Crowding adds to flood recovery concerns

As a Victorian community pulls together to recover from spring's record floods, a lack of housing stock is heightening the risk of a familiar threat.

People in the diverse regional hub of Shepparton in northern Victoria have opened their doors to family and community members displaced by last year's floods, but overcrowding is causing concerns about the spread of COVID-19.

"People get displaced and need to be out of the house while it's being repaired. Finding somewhere else is a real challenge," Shepparton's Ethnic Council manager Chris Hazelton told AAP.

"Then we get back into the COVID scenario of overcrowded accommodation... so we're concerned about that."

Last week Shepparton Council said there were about 50 to 60 people still displaced and some were still being housed at the Mickleham quarantine facility north of Melbourne.

In some cases, residents had been supplied caravans to provide lodging in driveways while they began the mammoth task of gutting and refitting their homes.

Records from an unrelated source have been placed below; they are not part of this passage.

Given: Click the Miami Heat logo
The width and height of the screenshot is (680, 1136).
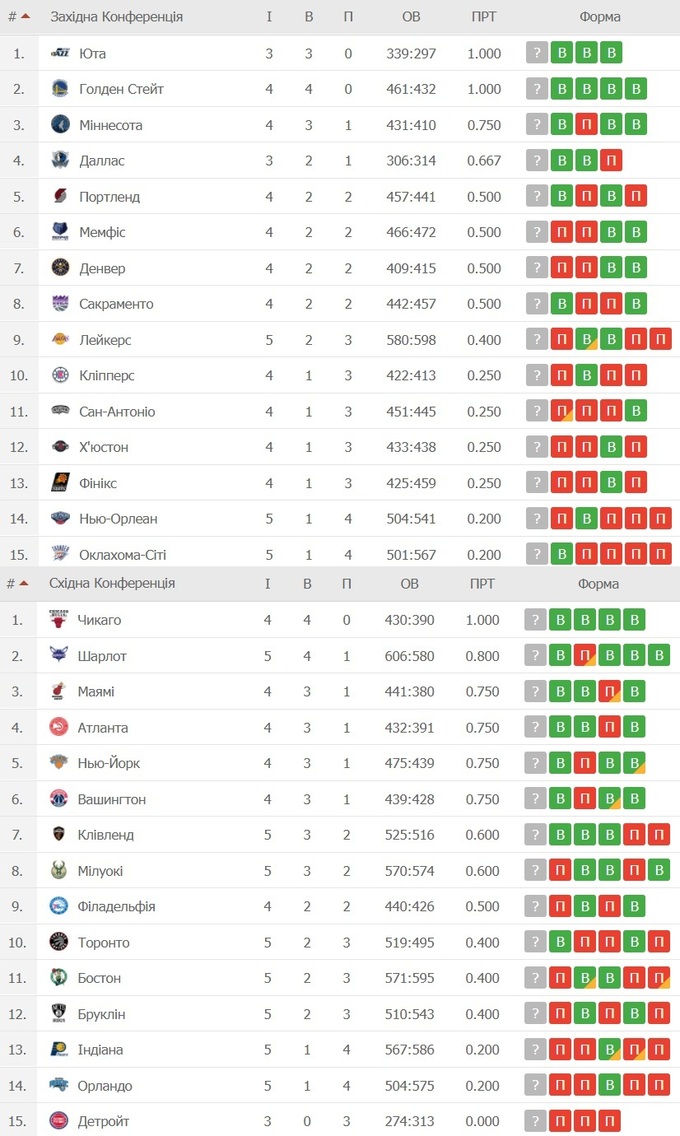Looking at the screenshot, I should (x=59, y=691).
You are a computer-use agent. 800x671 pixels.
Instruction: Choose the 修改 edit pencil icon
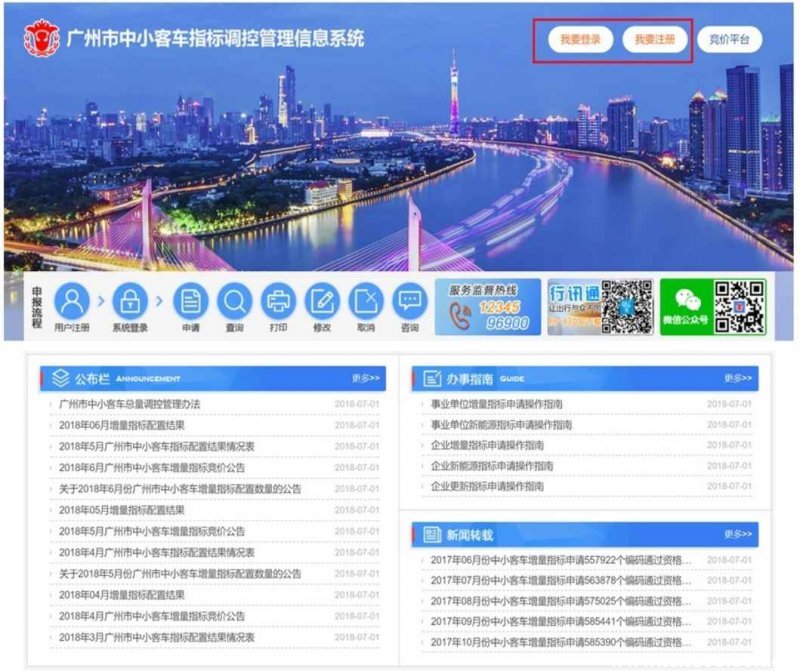(322, 301)
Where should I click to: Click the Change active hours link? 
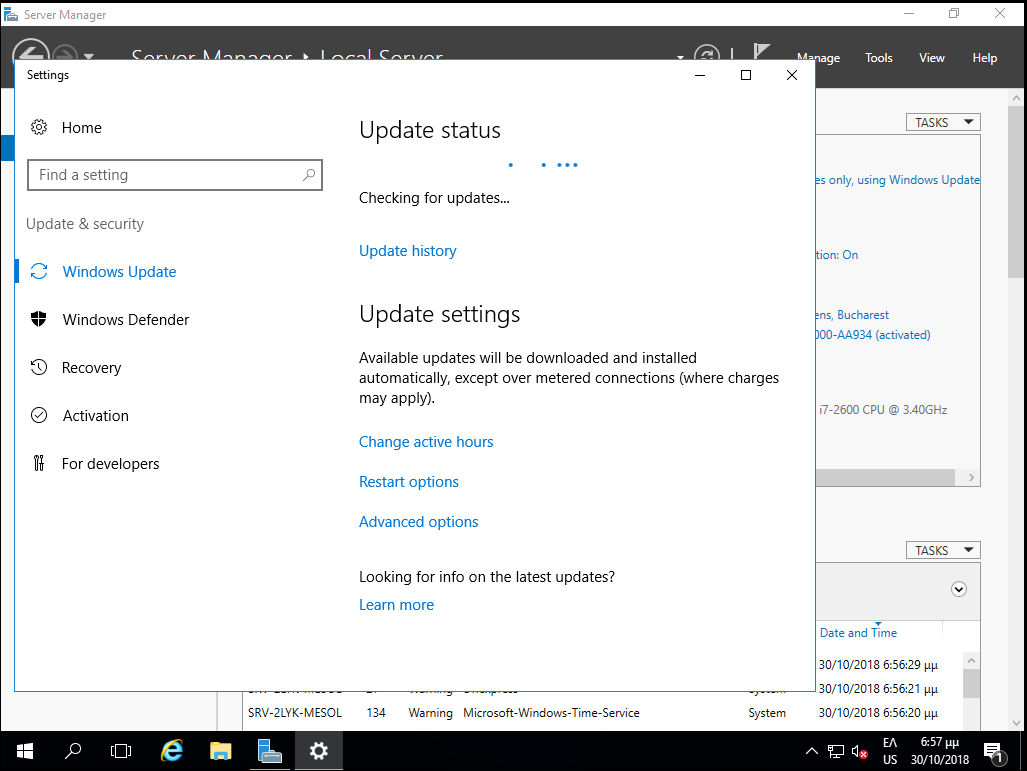click(426, 442)
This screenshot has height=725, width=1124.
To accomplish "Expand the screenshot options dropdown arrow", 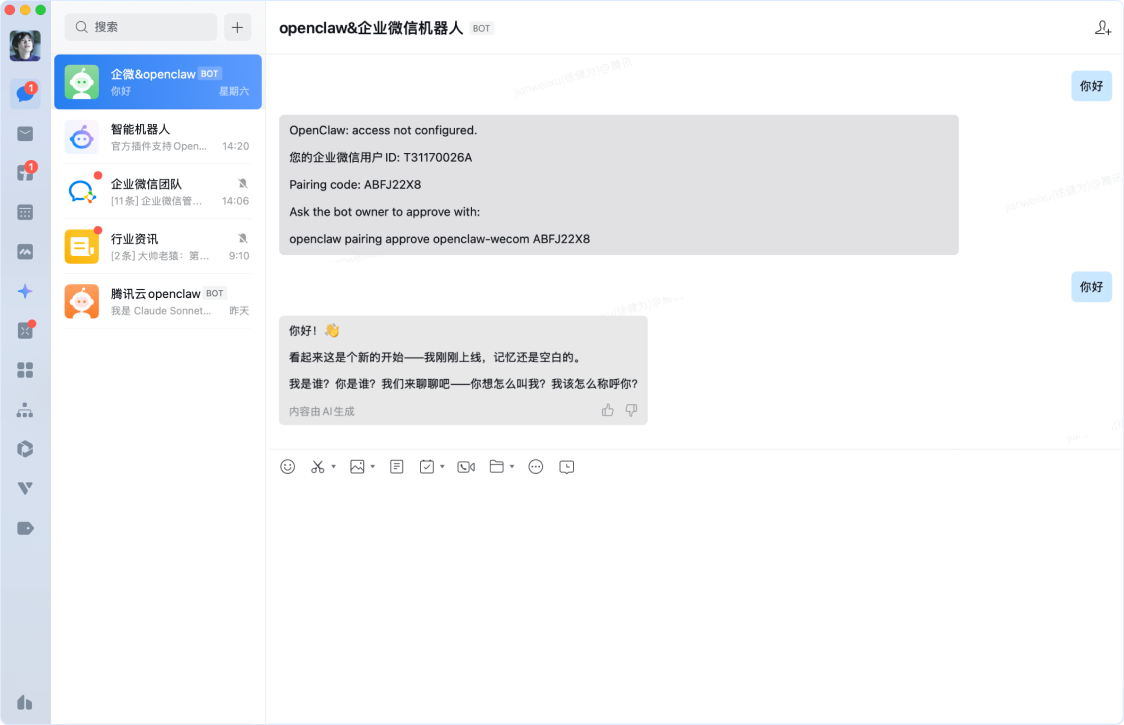I will pyautogui.click(x=334, y=467).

The rebuilds would be hampered by supply chain issues and trade shortages, Shepparton Chamber of Commerce president John Anderson told AAP.

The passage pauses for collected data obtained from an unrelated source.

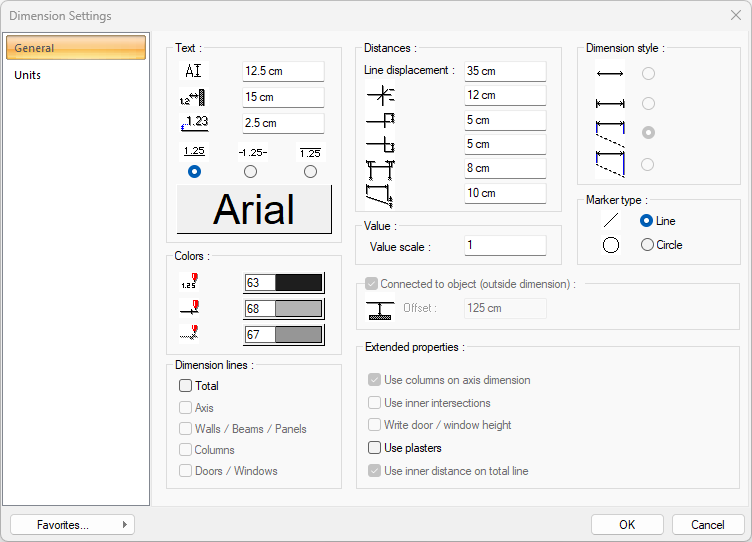Click the text-above-line 1.25 icon
This screenshot has height=542, width=752.
[x=194, y=152]
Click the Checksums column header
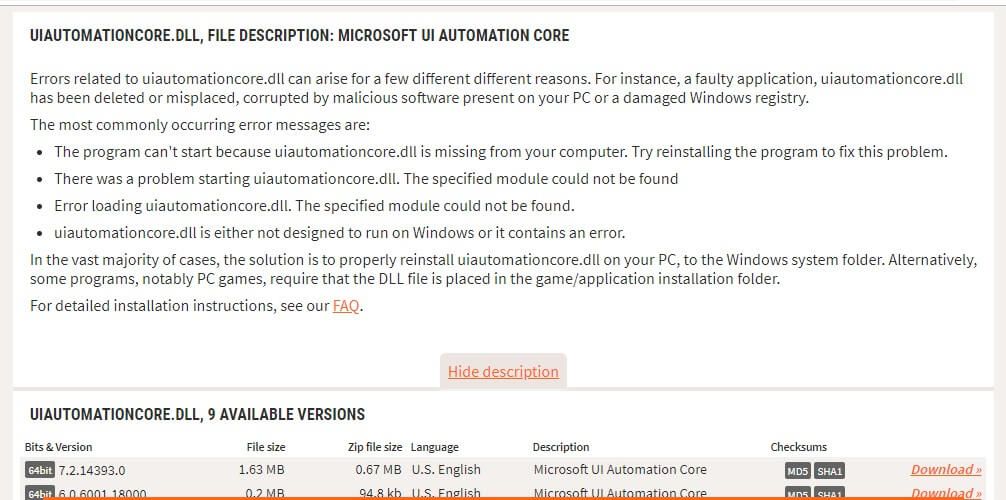This screenshot has height=500, width=1006. click(x=798, y=447)
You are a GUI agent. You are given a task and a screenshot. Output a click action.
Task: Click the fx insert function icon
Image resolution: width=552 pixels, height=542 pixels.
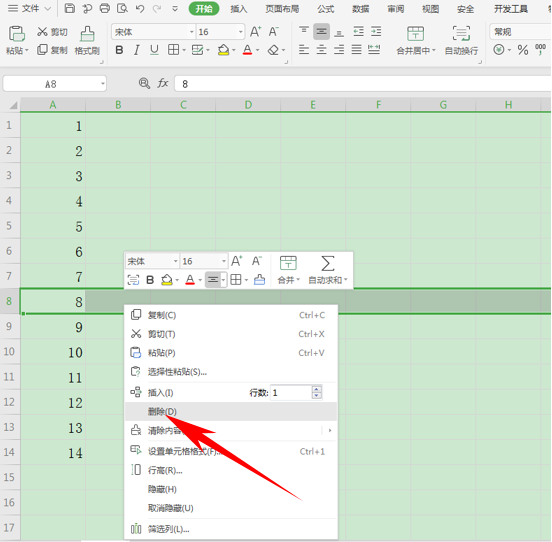pyautogui.click(x=163, y=83)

"There's so many houses, there's so many new projects in Shepparton... so materials and people who actually make the repairs on homes are difficult to find," he said.

Mr Anderson said he was particularly concerned for renters in Mooroopna, which was isolated after the arterial bridge between the town and Shepparton was closed in mid-October.

"In the weeks after the floods, just seeing people's personal possessions, their carpets, their furniture, their livelihood, basically their everyday living standards, out on the street.

"There are a lot of rental houses and so until the the landlords are able to make good those rental properties, then people have had to go somewhere else."

Mr Johnson said a property agent had assured him people did not have to pay rent while their homes were not liveable, but such information wasn't always widely available to the diverse region.

In central Shepparton, Lutfiyes Shish Kebabs owner Azem Elmaz is delivering food to the doors of those who need it most.

"Australians are very proud," Mr Elmaz said.

"I just make a box with whatever I have and drop it in the front door, knock on the door and just walk away."

The business owner, who arrived from Macedonia almost 40 years ago, also runs soup kitchens for Shepparton's homeless and feeds emergency workers from his mobile kitchen during fires and floods.

"I've been doing this for many years, a bushfire will come, it will clean you up, so then you start all over again.

"But with the floods it is eating (away) like a cancer, the water is rising and there is nothing you can do about it."

Mr Elmaz said lots of people still needed help in Shepparton, but he always admired their resilience.

"One thing about Australians... after a calamity hits, one or two weeks after they forget it and get on with their lives again."